### Arbeitsauftrag 1
Beantworten Sie anhand des zitierten Abschnitts:
(a) In welchem Jahr kam Josepha von Koskull nach Deutschland?
(b) Seit welchem Jahr arbeitete sie bei der großen Bank?
(c) Nach welcher Zeit erhielt sie auf ihr Gesuch hin den deutschen Pass?

> Josepha von Koskull: Kriegsbeginn 1939

Josepha von Koskull: Kriegsbeginn 1939

Aufzeichnungen aus der Autobiographie von Josepha von Koskull (1898-1996) aus Berlin, (DHM-Bestand; Inv.-Nr.: Do2 98/501):


Als der Krieg im Jahre 1939 ausbrach, war ich gerade zwanzig Jahre lang in Berlin und seit zehn Jahren deutsche Untertanin. Ich war im Jahre 1919, nach dem Zusammenbruch im Osten, als meine Eltern durch die "Agrarreform" in Lettland ihres seit Hunderten von Jahren der Familie gehörenden Majorats beraubt worden war, nach Deutschland gekommen und hatte in Berlin Arbeit gefunden.

Es war eigentlich ein Zufall, daß ich gerade nach Berlin verschlagen wurde und dort hängen blieb. Die übrigen Familienangehörigen wurden weit in der Welt verstreut. Wir alle lernten zu arbeiten und zu dienen, wozu wir nicht erzogen worden waren. Jeder von uns setzte seine Fähigkeiten ein. Ich war erst lange Jahre in der Redaktion einer großen Berliner Tageszeitung beschäftigt, dann wurde ich Bibliothekarin bei einer großen Bank. Dort arbeitete ich seit 1930. Die Beschäftigung mit Büchern war mir eine schöne Aufgabe.

Die Stellung war die einer Beamtin, also schien mein Alter durch eine Pension gesichert. Das war damals eine sehr angenehme Aussicht. Als ich die Stellung wegen meiner guten Sprachkenntnisse erhielt, wurde mir gesagt, ich müßte schleunigst die deutsche Staatsangehörigkeit erwerben. Bis dahin hatte ich auf einen Paß des Berliner Polizeipräsidenten als "Staatenlose" gelebt, den Paß mußte ich jedes Jahr erneuern lassen. Nun reichte ich ein Gesuch ein und nach einem halben Jahr bekam ich den deutschen Paß. Ich gab mein gelbes Ausreisepapier mit gemischten Gefühlen ab. Ich freute mich nicht über den neuen Paß. Meine Eltern waren lettländische Bürger, eine Schwester war Engländerin, eine Staatenlose, ein Onkel Algerier, eine Tante Brasilianerin, die meisten anderen Verwandten lebten mit "Nansenpässen".

### Gespeicherte Datensätze
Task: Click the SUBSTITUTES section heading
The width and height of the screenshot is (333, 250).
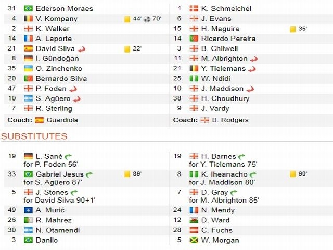Action: (x=34, y=136)
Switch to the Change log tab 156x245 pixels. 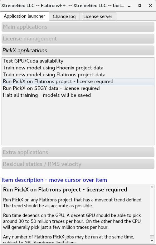pos(64,16)
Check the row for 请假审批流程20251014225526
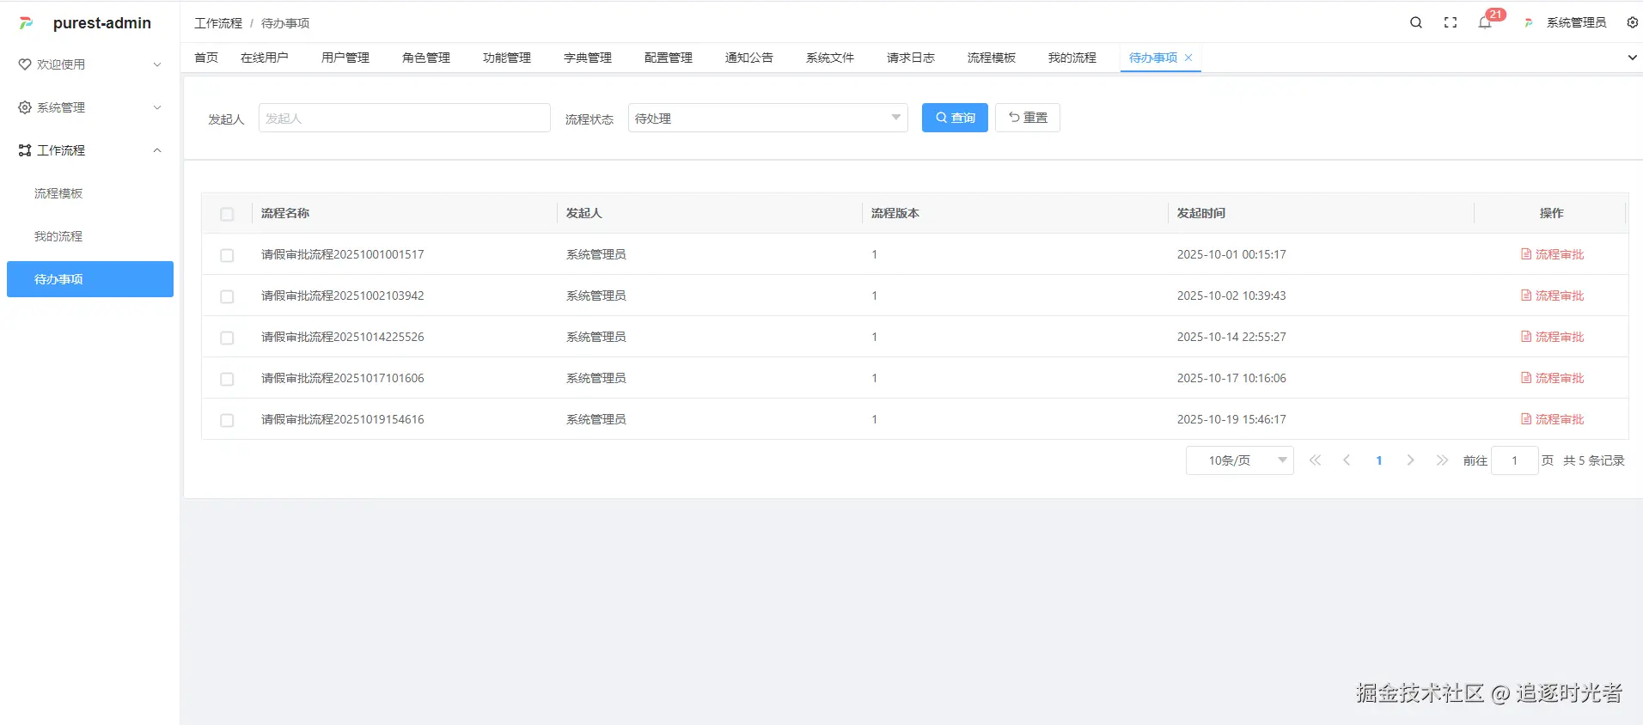Viewport: 1643px width, 725px height. (227, 338)
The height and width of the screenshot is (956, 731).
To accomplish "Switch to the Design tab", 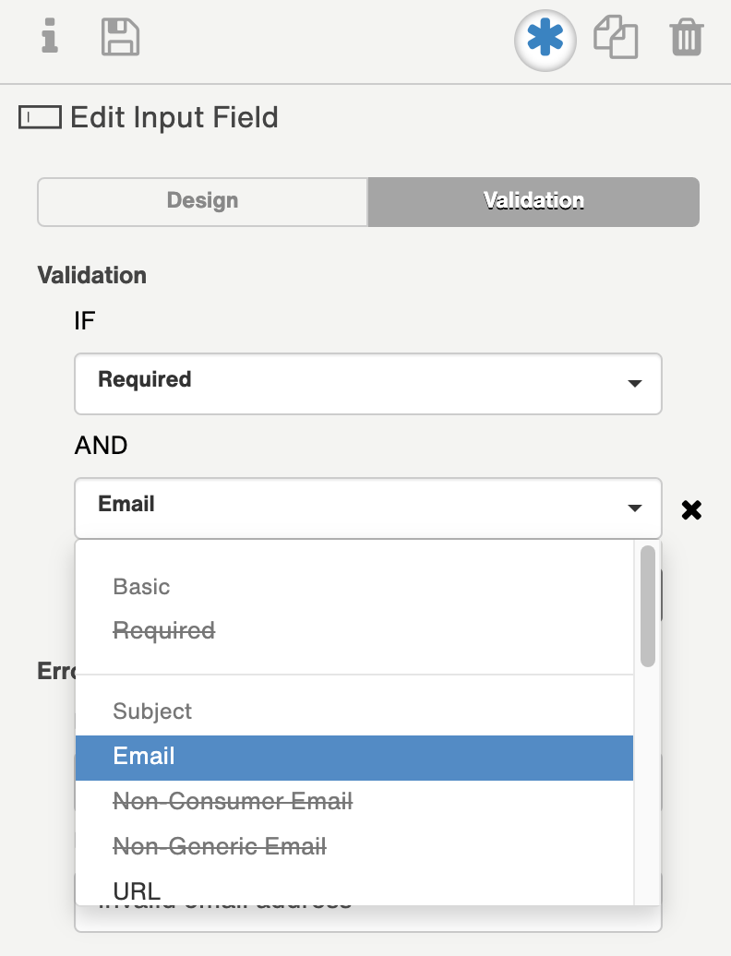I will (x=202, y=201).
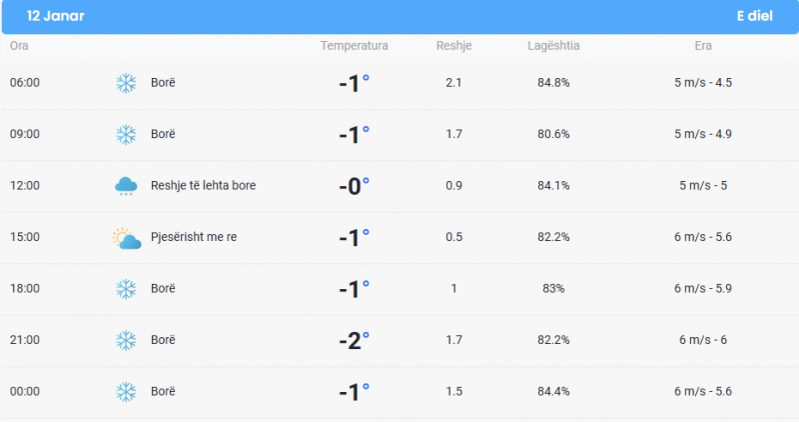This screenshot has width=799, height=422.
Task: Select the Reshje të lehta bore label
Action: click(204, 185)
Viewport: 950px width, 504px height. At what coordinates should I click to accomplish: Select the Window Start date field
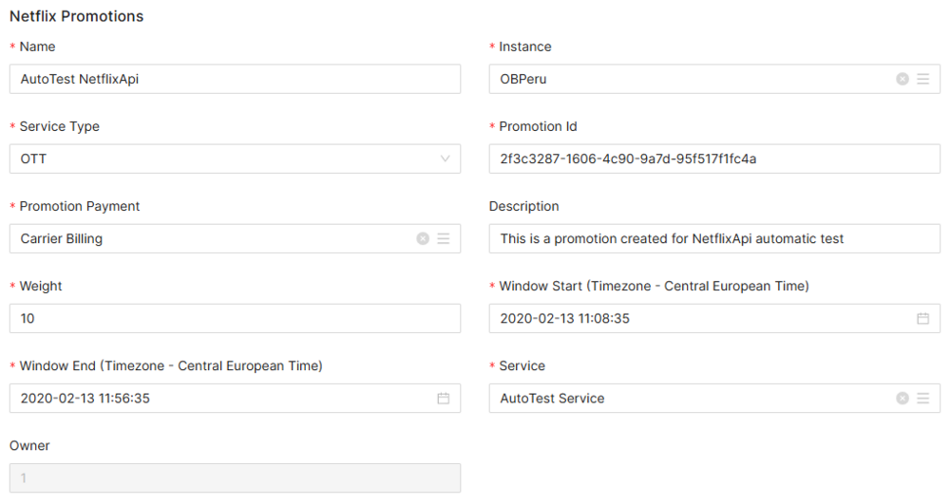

### Arbeitsauftrag 2
Zählen Sie, wie viele Zeilen der Datensätze die Zeichenfolge „Task“ enthalten, und nennen Sie allein die Anzahl. Groß- und Kleinschreibung ist zu beachten.

### Schriftliche Lösung 1
(a) 1919
(b) 1930
(c) Nach einem halben Jahr

### Schriftliche Lösung 2
2